Stored records
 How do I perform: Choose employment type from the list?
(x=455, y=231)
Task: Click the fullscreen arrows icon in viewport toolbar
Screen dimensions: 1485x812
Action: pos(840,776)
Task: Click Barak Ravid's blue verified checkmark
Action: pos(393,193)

▶ [Work task]: The lines to return run from the one containing "Task: Click the" through the last line of the records above. Give them exactly and include nothing more.

▶ [Response area]:
Task: Click the fullscreen arrows icon in viewport toolbar
Screen dimensions: 1485x812
Action: pos(840,776)
Task: Click Barak Ravid's blue verified checkmark
Action: pos(393,193)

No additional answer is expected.